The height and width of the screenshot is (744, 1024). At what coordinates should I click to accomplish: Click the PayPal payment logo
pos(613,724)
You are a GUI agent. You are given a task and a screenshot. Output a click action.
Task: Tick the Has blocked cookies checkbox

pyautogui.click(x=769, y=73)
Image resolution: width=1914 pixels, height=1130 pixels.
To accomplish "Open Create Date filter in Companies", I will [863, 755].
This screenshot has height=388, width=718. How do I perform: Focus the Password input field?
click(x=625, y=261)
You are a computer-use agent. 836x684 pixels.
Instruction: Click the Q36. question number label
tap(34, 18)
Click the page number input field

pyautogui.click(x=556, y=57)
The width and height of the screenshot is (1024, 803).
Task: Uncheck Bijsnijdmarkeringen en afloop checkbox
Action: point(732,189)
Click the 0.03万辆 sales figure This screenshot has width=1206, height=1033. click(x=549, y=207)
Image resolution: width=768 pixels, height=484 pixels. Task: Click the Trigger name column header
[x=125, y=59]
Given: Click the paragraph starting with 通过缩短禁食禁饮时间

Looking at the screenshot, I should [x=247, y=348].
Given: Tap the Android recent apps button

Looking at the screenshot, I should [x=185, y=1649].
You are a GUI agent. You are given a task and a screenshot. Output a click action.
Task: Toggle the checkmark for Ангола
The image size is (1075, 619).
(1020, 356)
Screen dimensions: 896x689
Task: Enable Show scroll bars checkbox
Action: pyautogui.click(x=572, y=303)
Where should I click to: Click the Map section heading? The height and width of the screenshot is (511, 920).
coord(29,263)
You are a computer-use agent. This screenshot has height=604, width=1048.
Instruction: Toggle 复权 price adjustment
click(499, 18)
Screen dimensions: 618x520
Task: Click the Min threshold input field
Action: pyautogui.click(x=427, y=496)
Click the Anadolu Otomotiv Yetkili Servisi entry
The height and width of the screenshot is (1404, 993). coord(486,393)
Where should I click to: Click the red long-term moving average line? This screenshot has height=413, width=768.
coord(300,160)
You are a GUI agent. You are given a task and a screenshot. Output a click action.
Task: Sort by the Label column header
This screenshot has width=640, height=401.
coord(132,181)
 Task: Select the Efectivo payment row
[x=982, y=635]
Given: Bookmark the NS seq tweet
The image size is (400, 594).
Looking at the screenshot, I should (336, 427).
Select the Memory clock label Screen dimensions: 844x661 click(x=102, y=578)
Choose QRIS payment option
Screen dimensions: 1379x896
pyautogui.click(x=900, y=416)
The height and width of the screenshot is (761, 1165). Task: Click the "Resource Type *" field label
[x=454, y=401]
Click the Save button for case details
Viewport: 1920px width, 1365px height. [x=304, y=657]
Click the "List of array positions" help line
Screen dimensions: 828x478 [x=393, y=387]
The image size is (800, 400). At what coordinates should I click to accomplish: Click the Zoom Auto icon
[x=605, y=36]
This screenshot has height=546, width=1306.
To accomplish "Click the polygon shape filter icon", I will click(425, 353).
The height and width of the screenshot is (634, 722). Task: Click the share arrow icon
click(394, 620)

-------------------------

→ Problem requirements: Reproduce the entries exactly as they appear.

→ Answer box:
The height and width of the screenshot is (744, 1024). At what coordinates should I click to accomplish: Click the PayPal payment logo
pos(613,724)
You are a GUI agent. You are given a task and a screenshot. Output a click action.
Task: Tick the Has blocked cookies checkbox

pyautogui.click(x=769, y=73)
Image resolution: width=1914 pixels, height=1130 pixels.
To accomplish "Open Create Date filter in Companies", I will [863, 755].
This screenshot has height=388, width=718. How do I perform: Focus the Password input field?
click(x=625, y=261)
You are a computer-use agent. 836x684 pixels.
Instruction: Click the Q36. question number label
tap(34, 18)
Click the page number input field

pyautogui.click(x=556, y=57)
The width and height of the screenshot is (1024, 803).
Task: Uncheck Bijsnijdmarkeringen en afloop checkbox
Action: point(732,189)
Click the 0.03万辆 sales figure This screenshot has width=1206, height=1033. click(x=549, y=207)
Image resolution: width=768 pixels, height=484 pixels. Task: Click the Trigger name column header
[x=125, y=59]
Given: Click the paragraph starting with 通过缩短禁食禁饮时间

Looking at the screenshot, I should [x=247, y=348].
Given: Tap the Android recent apps button

Looking at the screenshot, I should [x=185, y=1649].
You are a GUI agent. You are given a task and a screenshot. Output a click action.
Task: Toggle the checkmark for Ангола
The image size is (1075, 619).
(1020, 356)
Screen dimensions: 896x689
Task: Enable Show scroll bars checkbox
Action: pyautogui.click(x=572, y=303)
Where should I click to: Click the Map section heading? The height and width of the screenshot is (511, 920).
coord(29,263)
You are a computer-use agent. This screenshot has height=604, width=1048.
Instruction: Toggle 复权 price adjustment
click(499, 18)
Screen dimensions: 618x520
Task: Click the Min threshold input field
Action: pyautogui.click(x=427, y=496)
Click the Anadolu Otomotiv Yetkili Servisi entry
The height and width of the screenshot is (1404, 993). coord(486,393)
Where should I click to: Click the red long-term moving average line? This screenshot has height=413, width=768.
coord(300,160)
You are a GUI agent. You are given a task and a screenshot. Output a click action.
Task: Sort by the Label column header
This screenshot has width=640, height=401.
coord(132,181)
 Task: Select the Efectivo payment row
[x=982, y=635]
Given: Bookmark the NS seq tweet
The image size is (400, 594).
Looking at the screenshot, I should (336, 427).
Select the Memory clock label Screen dimensions: 844x661 click(x=102, y=578)
Choose QRIS payment option
Screen dimensions: 1379x896
pyautogui.click(x=900, y=416)
The height and width of the screenshot is (761, 1165). Task: Click the "Resource Type *" field label
[x=454, y=401]
Click the Save button for case details
Viewport: 1920px width, 1365px height. [x=304, y=657]
Click the "List of array positions" help line
Screen dimensions: 828x478 [x=393, y=387]
The image size is (800, 400). At what coordinates should I click to accomplish: Click the Zoom Auto icon
[x=605, y=36]
This screenshot has height=546, width=1306.
To accomplish "Click the polygon shape filter icon", I will click(425, 353).
The height and width of the screenshot is (634, 722). Task: Click the share arrow icon
click(394, 620)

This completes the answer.